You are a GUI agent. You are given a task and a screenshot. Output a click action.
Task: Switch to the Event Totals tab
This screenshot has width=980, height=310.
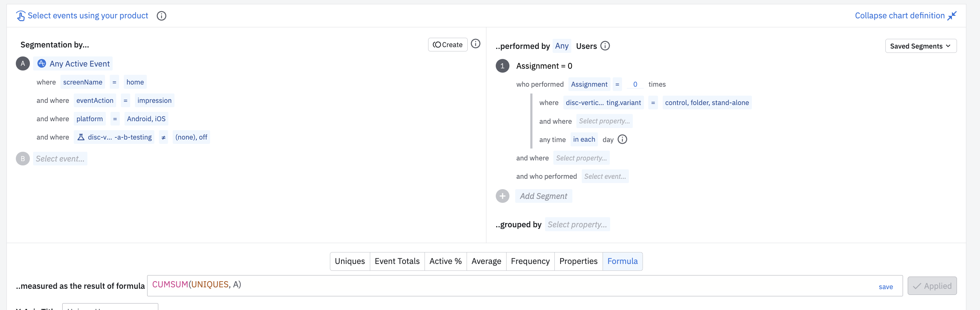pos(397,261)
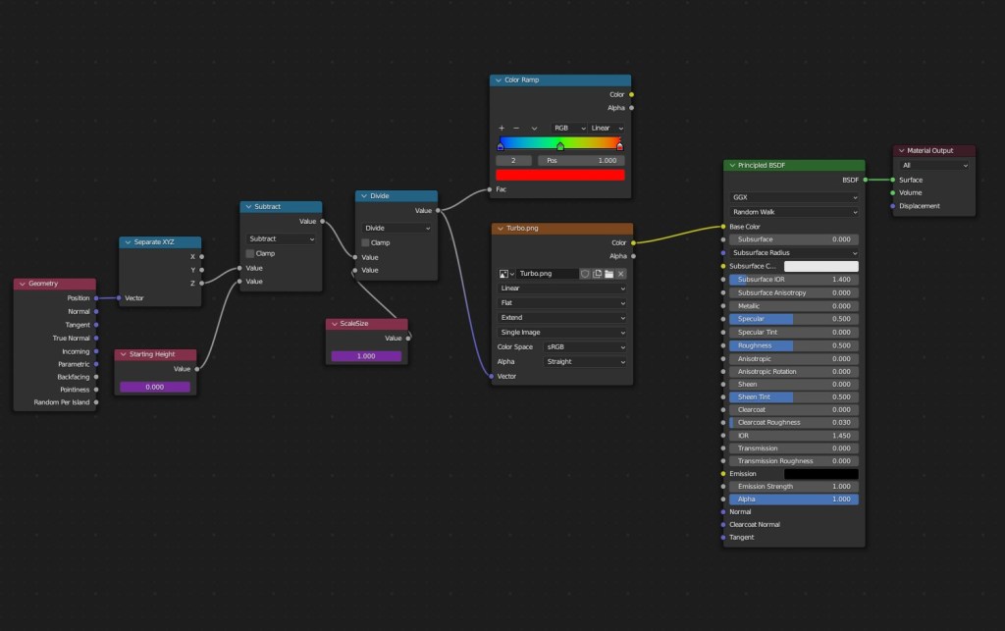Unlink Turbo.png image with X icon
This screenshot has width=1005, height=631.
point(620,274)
--
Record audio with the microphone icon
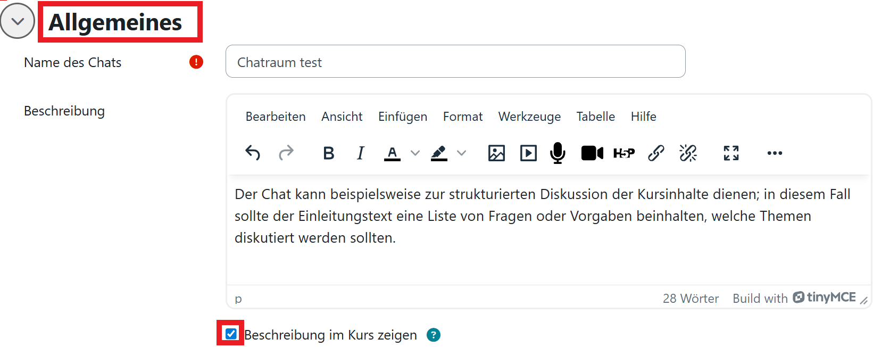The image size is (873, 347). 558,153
==
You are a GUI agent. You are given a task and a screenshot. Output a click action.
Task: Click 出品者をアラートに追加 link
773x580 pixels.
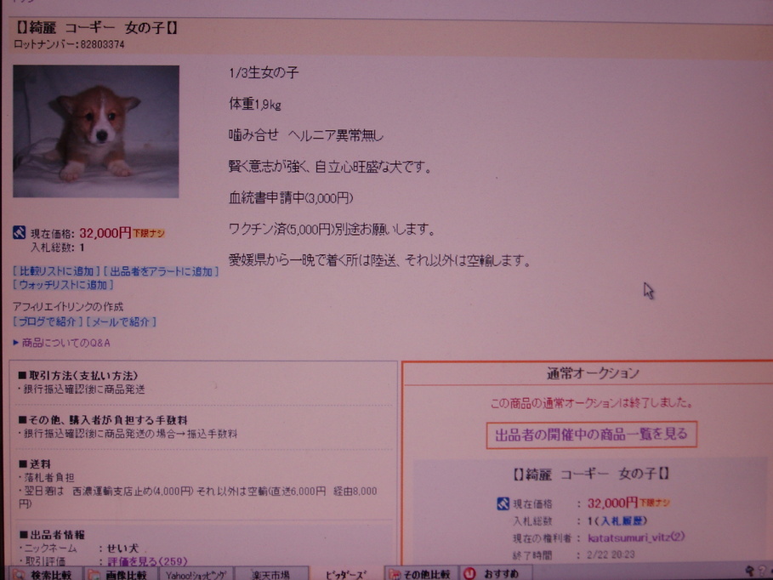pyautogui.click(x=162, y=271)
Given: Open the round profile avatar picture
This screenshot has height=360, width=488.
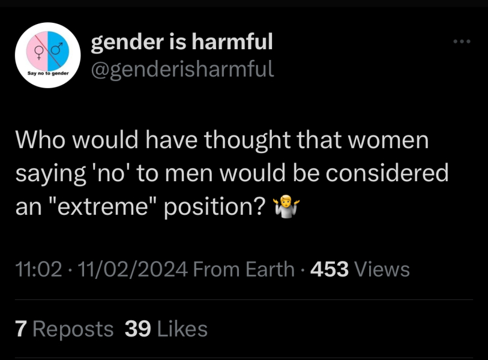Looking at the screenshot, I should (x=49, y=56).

▶ [What you are asked to do] List every line in the entries above that contains the string "height", copying each one in full.

▶ [The response]
This screenshot has width=980, height=310.
This screenshot has width=1005, height=631.
This screenshot has height=360, width=488.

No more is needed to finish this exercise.